» **Excerpt to read**
= = = = =
With a quick good bye and a double check of the pick up day and time I was left in a cloud of dust struggling to see my surrounds in the pitch black darkness. My mate had just dropped me off in a remote location in rural Victoria, he was on his way to work, and I was at the start of a sambar adventure I had been waiting for with much anticipation.
My mates in Victoria love their sambar hunting and had spent plenty of days in the hills looking for an ideal location to set me up in. We wanted terrain that was good to stalk in, held plenty of deer to create opportunities and was reasonably remote to make sure the deer were on their feet well into the mornings and up again with plenty of daylight in the evenings.
After a few discussions we settled on a place and now here I was, shouldering the pack, gathering my gear, turning on the headlamp, commencing a climb up a spur and absorbing all the sights and sounds of the night creatures living in the forest.
The GPS was switched on to aid navigation for the marks the guys had left me and with a few days under my belt to hunt I was confident of some close encounters with the big brown deer that are just so elusive to put an arrow into. Once this backpack hunt was finished we would then head far north and hunt another location my mates had recently seen a lot of deer in.
The walk in was pretty good with a clean forest floor and I gained elevation fast before contouring around the side of a ridge. I encountered some fairly thick scrub but I pushed through it and dropped down as the valley flattened out. Eventually after a couple hours walking I found a nice level spot not too far off the first marks I had in the gps to check out.
= = = = =
» **Provided material**
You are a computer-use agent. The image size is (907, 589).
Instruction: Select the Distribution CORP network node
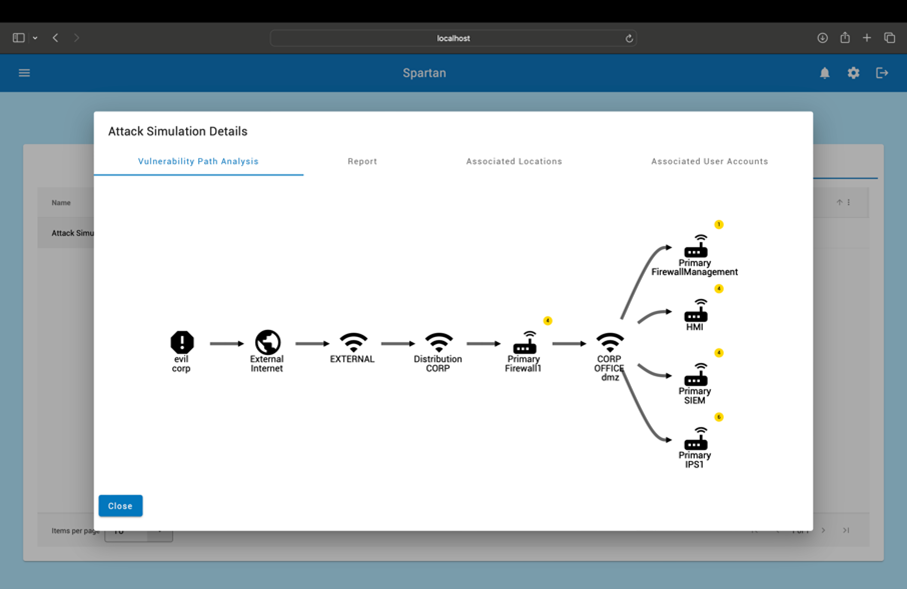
= = = = =
» **Task list**
A. In the hunting story, how long had the narrator been walking before finding a level spot near the first GPS marks?
B. Reproduce the section of the hunting story starting with "With a quick" and going on through "in the evenings.".

» **Answers to each task**
A. A couple of hours.

B.
With a quick good bye and a double check of the pick up day and time I was left in a cloud of dust struggling to see my surrounds in the pitch black darkness. My mate had just dropped me off in a remote location in rural Victoria, he was on his way to work, and I was at the start of a sambar adventure I had been waiting for with much anticipation.
My mates in Victoria love their sambar hunting and had spent plenty of days in the hills looking for an ideal location to set me up in. We wanted terrain that was good to stalk in, held plenty of deer to create opportunities and was reasonably remote to make sure the deer were on their feet well into the mornings and up again with plenty of daylight in the evenings.